Dataset
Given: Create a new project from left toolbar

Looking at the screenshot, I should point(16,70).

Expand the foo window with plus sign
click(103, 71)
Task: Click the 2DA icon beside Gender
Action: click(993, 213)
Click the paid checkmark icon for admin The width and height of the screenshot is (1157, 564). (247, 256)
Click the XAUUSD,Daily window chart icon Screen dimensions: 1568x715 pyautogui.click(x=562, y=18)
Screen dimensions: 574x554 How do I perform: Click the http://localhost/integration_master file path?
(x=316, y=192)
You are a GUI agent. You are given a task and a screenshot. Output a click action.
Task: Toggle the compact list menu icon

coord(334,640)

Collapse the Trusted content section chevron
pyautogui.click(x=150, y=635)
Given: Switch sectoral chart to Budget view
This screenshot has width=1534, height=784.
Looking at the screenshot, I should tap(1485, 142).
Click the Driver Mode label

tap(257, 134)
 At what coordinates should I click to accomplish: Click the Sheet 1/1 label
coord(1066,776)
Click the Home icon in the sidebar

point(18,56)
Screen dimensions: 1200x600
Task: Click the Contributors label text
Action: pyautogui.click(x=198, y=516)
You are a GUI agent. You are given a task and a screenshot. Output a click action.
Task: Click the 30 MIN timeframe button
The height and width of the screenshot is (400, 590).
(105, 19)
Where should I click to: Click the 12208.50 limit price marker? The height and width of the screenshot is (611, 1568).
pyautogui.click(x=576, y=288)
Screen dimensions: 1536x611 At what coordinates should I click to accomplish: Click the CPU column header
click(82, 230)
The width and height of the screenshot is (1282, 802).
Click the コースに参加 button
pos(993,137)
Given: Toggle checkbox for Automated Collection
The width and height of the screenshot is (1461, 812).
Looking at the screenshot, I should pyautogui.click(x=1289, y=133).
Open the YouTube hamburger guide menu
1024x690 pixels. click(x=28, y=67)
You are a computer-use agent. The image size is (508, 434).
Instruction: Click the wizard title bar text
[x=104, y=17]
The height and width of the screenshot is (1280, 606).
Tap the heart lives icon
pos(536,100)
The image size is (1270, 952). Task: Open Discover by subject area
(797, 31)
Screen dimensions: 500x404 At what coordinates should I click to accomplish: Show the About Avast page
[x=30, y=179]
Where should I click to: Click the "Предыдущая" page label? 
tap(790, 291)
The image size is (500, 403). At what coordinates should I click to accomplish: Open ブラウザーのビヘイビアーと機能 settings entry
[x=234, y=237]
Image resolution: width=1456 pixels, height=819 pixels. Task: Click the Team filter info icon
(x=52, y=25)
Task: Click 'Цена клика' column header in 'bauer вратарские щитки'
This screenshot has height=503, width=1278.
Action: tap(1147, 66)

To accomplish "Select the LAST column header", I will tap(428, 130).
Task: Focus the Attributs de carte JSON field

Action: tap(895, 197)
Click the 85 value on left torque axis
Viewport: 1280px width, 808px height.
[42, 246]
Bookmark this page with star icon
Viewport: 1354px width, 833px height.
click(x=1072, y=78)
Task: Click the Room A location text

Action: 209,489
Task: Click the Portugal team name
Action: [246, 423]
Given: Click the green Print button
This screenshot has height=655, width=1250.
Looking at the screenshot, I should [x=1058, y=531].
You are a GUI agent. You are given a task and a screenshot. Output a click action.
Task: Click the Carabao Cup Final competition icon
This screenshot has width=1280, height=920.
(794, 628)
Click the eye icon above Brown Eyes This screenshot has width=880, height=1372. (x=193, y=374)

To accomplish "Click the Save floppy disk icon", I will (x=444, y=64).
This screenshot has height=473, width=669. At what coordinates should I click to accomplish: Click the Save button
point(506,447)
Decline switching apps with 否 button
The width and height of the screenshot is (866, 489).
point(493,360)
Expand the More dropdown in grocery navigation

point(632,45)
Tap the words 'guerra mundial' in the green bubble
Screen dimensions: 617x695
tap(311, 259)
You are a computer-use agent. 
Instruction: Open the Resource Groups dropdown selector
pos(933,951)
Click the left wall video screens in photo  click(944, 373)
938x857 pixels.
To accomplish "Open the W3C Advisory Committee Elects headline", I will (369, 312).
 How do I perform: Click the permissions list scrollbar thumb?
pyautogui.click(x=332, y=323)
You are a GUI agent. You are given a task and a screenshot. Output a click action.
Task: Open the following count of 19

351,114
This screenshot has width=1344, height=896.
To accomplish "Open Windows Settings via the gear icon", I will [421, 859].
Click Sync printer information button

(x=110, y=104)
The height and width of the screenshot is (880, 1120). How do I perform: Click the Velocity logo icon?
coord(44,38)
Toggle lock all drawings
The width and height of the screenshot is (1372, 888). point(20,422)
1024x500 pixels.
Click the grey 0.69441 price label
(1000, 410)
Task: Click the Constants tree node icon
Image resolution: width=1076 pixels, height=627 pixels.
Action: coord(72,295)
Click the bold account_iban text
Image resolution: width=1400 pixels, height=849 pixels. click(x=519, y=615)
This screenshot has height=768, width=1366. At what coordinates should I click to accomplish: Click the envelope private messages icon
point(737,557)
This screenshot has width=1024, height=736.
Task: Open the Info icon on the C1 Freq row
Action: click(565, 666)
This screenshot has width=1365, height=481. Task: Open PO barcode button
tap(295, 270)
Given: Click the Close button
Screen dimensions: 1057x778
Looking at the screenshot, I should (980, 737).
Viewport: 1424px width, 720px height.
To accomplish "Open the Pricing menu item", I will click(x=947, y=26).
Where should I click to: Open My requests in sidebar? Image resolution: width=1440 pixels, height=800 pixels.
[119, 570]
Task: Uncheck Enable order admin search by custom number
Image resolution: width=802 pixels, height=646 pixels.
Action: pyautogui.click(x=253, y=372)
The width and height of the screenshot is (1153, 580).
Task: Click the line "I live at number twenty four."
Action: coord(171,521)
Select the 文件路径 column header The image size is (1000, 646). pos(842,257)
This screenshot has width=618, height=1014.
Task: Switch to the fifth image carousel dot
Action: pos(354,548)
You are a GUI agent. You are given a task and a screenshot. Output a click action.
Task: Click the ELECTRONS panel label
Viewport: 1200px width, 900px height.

The task
Copy every record once more, exactly as given.

Written solution
Given: Create a new project from left toolbar

Looking at the screenshot, I should point(16,70).

Expand the foo window with plus sign
click(103, 71)
Task: Click the 2DA icon beside Gender
Action: click(993, 213)
Click the paid checkmark icon for admin The width and height of the screenshot is (1157, 564). (247, 256)
Click the XAUUSD,Daily window chart icon Screen dimensions: 1568x715 pyautogui.click(x=562, y=18)
Screen dimensions: 574x554 How do I perform: Click the http://localhost/integration_master file path?
(x=316, y=192)
You are a GUI agent. You are given a task and a screenshot. Output a click action.
Task: Toggle the compact list menu icon

coord(334,640)

Collapse the Trusted content section chevron
pyautogui.click(x=150, y=635)
Given: Switch sectoral chart to Budget view
This screenshot has width=1534, height=784.
Looking at the screenshot, I should tap(1485, 142).
Click the Driver Mode label

tap(257, 134)
 At what coordinates should I click to accomplish: Click the Sheet 1/1 label
coord(1066,776)
Click the Home icon in the sidebar

point(18,56)
Screen dimensions: 1200x600
Task: Click the Contributors label text
Action: pyautogui.click(x=198, y=516)
You are a GUI agent. You are given a task and a screenshot. Output a click action.
Task: Click the 30 MIN timeframe button
The height and width of the screenshot is (400, 590).
(105, 19)
Where should I click to: Click the 12208.50 limit price marker? The height and width of the screenshot is (611, 1568).
pyautogui.click(x=576, y=288)
Screen dimensions: 1536x611 At what coordinates should I click to accomplish: Click the CPU column header
click(82, 230)
The width and height of the screenshot is (1282, 802).
Click the コースに参加 button
pos(993,137)
Given: Toggle checkbox for Automated Collection
The width and height of the screenshot is (1461, 812).
Looking at the screenshot, I should pyautogui.click(x=1289, y=133).
Open the YouTube hamburger guide menu
1024x690 pixels. click(x=28, y=67)
You are a computer-use agent. The image size is (508, 434).
Instruction: Click the wizard title bar text
[x=104, y=17]
The height and width of the screenshot is (1280, 606).
Tap the heart lives icon
pos(536,100)
The image size is (1270, 952). Task: Open Discover by subject area
(797, 31)
Screen dimensions: 500x404 At what coordinates should I click to accomplish: Show the About Avast page
[x=30, y=179]
Where should I click to: Click the "Предыдущая" page label? 
tap(790, 291)
The image size is (500, 403). At what coordinates should I click to accomplish: Open ブラウザーのビヘイビアーと機能 settings entry
[x=234, y=237]
Image resolution: width=1456 pixels, height=819 pixels. Task: Click the Team filter info icon
(x=52, y=25)
Task: Click 'Цена клика' column header in 'bauer вратарские щитки'
This screenshot has height=503, width=1278.
Action: tap(1147, 66)

To accomplish "Select the LAST column header", I will tap(428, 130).
Task: Focus the Attributs de carte JSON field

Action: tap(895, 197)
Click the 85 value on left torque axis
Viewport: 1280px width, 808px height.
[42, 246]
Bookmark this page with star icon
Viewport: 1354px width, 833px height.
click(x=1072, y=78)
Task: Click the Room A location text

Action: 209,489
Task: Click the Portugal team name
Action: [246, 423]
Given: Click the green Print button
This screenshot has height=655, width=1250.
Looking at the screenshot, I should [x=1058, y=531].
You are a GUI agent. You are given a task and a screenshot. Output a click action.
Task: Click the Carabao Cup Final competition icon
This screenshot has width=1280, height=920.
(794, 628)
Click the eye icon above Brown Eyes This screenshot has width=880, height=1372. (x=193, y=374)

To accomplish "Click the Save floppy disk icon", I will (x=444, y=64).
This screenshot has height=473, width=669. At what coordinates should I click to accomplish: Click the Save button
point(506,447)
Decline switching apps with 否 button
The width and height of the screenshot is (866, 489).
point(493,360)
Expand the More dropdown in grocery navigation

point(632,45)
Tap the words 'guerra mundial' in the green bubble
Screen dimensions: 617x695
tap(311, 259)
You are a computer-use agent. 
Instruction: Open the Resource Groups dropdown selector
pos(933,951)
Click the left wall video screens in photo  click(944, 373)
938x857 pixels.
To accomplish "Open the W3C Advisory Committee Elects headline", I will (369, 312).
 How do I perform: Click the permissions list scrollbar thumb?
pyautogui.click(x=332, y=323)
You are a GUI agent. You are given a task and a screenshot. Output a click action.
Task: Open the following count of 19

351,114
This screenshot has width=1344, height=896.
To accomplish "Open Windows Settings via the gear icon", I will [421, 859].
Click Sync printer information button

(x=110, y=104)
The height and width of the screenshot is (880, 1120). How do I perform: Click the Velocity logo icon?
coord(44,38)
Toggle lock all drawings
The width and height of the screenshot is (1372, 888). point(20,422)
1024x500 pixels.
Click the grey 0.69441 price label
(1000, 410)
Task: Click the Constants tree node icon
Image resolution: width=1076 pixels, height=627 pixels.
Action: coord(72,295)
Click the bold account_iban text
Image resolution: width=1400 pixels, height=849 pixels. click(x=519, y=615)
This screenshot has height=768, width=1366. At what coordinates should I click to accomplish: Click the envelope private messages icon
point(737,557)
This screenshot has width=1024, height=736.
Task: Open the Info icon on the C1 Freq row
Action: click(565, 666)
This screenshot has width=1365, height=481. Task: Open PO barcode button
tap(295, 270)
Given: Click the Close button
Screen dimensions: 1057x778
Looking at the screenshot, I should (980, 737).
Viewport: 1424px width, 720px height.
To accomplish "Open the Pricing menu item", I will click(x=947, y=26).
Where should I click to: Open My requests in sidebar? Image resolution: width=1440 pixels, height=800 pixels.
[119, 570]
Task: Uncheck Enable order admin search by custom number
Image resolution: width=802 pixels, height=646 pixels.
Action: pyautogui.click(x=253, y=372)
The width and height of the screenshot is (1153, 580).
Task: Click the line "I live at number twenty four."
Action: coord(171,521)
Select the 文件路径 column header The image size is (1000, 646). pos(842,257)
This screenshot has width=618, height=1014.
Task: Switch to the fifth image carousel dot
Action: pos(354,548)
You are a GUI agent. You are given a task and a screenshot. Output a click action.
Task: Click the ELECTRONS panel label
Viewport: 1200px width, 900px height.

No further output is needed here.